[Opening EXTRACT PROVIDED section]

Question about consensus_count

liulab-dfci / TRUST4

TCR and BCR assembly from RNA-seq data

MIT License

270 stars 46 forks source link

Question about consensus_count #306

Open Henrik-huang opened 1 week ago

Henrik-huang commented 1 week ago

Hello Trust4 Team,

Thank you for developing such a useful tool. I’ve encountered an issue and don’t know how to deal with it. I have 8 bulk RNA-seq samples, and their FASTQ files are approximately the same size, with two samples being 1 GB larger than the others. However, the proportion of assembled reads for these two larger samples is significantly higher compared to the rest.

Additionally, I’ve observed that some sequences have unusually high consensus counts. Is this a normal occurrence?

Is this something that typically happens with the other six samples?

mourisl commented 1 week ago

The higher number of assembled reads could be just that there are more T cells or B cells in the sample (higher immune cell infiltration.)

[Closing EXTRACT PROVIDED section]
[Opening RECORDS section]

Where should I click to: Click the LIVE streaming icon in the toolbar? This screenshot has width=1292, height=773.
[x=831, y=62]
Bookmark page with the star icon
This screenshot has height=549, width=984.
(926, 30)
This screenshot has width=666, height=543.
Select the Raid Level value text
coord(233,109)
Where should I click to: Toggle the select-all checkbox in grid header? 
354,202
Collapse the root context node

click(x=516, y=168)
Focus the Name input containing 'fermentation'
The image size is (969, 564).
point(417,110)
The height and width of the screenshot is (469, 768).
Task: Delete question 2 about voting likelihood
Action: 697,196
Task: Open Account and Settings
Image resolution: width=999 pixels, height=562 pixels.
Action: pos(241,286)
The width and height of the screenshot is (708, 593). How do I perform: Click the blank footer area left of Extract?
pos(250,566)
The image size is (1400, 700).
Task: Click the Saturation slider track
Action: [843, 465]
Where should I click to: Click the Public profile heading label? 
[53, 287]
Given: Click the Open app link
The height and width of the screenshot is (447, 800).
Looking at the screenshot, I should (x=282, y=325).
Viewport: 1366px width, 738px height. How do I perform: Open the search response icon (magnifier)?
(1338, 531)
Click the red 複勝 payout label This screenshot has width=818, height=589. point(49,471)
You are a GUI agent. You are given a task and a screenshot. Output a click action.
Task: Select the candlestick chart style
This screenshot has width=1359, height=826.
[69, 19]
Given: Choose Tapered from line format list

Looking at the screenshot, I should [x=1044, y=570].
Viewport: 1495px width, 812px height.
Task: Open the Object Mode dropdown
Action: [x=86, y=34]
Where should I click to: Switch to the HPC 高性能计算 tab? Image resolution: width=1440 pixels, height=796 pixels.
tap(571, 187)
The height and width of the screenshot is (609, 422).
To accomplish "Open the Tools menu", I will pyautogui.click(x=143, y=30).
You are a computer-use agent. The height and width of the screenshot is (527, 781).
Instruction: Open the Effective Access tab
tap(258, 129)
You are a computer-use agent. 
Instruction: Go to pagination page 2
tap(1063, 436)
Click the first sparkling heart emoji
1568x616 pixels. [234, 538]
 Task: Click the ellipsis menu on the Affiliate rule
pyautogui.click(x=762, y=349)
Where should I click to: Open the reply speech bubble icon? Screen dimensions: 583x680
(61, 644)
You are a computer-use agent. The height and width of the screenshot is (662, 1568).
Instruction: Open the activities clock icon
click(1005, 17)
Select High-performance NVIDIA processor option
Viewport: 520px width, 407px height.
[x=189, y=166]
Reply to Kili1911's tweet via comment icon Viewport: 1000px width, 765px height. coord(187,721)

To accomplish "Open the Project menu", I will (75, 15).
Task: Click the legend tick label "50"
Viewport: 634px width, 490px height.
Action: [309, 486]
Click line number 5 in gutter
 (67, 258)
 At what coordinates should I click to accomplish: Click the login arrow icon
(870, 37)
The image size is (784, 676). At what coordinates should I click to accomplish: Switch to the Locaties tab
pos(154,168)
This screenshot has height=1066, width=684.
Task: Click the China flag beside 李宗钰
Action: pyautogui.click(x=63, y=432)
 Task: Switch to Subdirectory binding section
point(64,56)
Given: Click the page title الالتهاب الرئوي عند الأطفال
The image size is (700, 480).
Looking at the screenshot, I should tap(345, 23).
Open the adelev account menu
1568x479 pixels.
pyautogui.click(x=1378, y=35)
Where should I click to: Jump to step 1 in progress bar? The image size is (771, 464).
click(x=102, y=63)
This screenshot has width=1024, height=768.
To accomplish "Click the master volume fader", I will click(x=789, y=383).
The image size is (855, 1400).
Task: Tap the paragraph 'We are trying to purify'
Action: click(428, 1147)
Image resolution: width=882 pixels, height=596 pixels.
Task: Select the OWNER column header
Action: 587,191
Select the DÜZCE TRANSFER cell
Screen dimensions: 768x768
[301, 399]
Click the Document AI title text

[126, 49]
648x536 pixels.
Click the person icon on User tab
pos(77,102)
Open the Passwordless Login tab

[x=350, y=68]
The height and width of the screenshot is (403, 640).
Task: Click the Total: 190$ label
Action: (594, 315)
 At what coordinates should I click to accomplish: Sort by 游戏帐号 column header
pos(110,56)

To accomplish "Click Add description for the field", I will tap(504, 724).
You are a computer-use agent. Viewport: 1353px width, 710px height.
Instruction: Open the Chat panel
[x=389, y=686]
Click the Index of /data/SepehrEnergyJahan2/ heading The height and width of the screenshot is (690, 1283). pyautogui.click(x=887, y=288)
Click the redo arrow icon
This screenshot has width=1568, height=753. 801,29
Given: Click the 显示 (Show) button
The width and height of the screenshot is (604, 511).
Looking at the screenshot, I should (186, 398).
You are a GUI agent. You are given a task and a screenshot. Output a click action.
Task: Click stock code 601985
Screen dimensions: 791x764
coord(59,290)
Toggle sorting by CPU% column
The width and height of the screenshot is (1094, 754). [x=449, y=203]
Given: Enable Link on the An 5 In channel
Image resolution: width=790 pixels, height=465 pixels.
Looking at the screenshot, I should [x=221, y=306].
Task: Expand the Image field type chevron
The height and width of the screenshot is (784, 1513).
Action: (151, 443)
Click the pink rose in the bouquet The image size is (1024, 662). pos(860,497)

[Closing RECORDS section]

§ WORK ORDER
Carry on the TRUST4 consensus_count thread from its last sentence. The listing has no connection to the TRUST4 consensus_count thread.

§ WRITTEN RESPONSE
The high consensus counts mean there are more reads from this chain. It usually comes from clonal expansion and plasma B cells.

Henrik-huang commented 1 week ago

Thank you for your answer. So, is it possible that the two samples have abnormal clone amplification? Should I exclude these obviously increased clones when calculating VDJ frequencies?

mourisl commented 1 week ago

No need to filter those. If feels like the top clonotype have relatively high abundance in the two samples than others, it could be that there are multiple clonal expanded clonotypes, or the library captures BCR read better somehow. Nevertheless, once you normalize them into frequencies or fractions, I think they are comparable.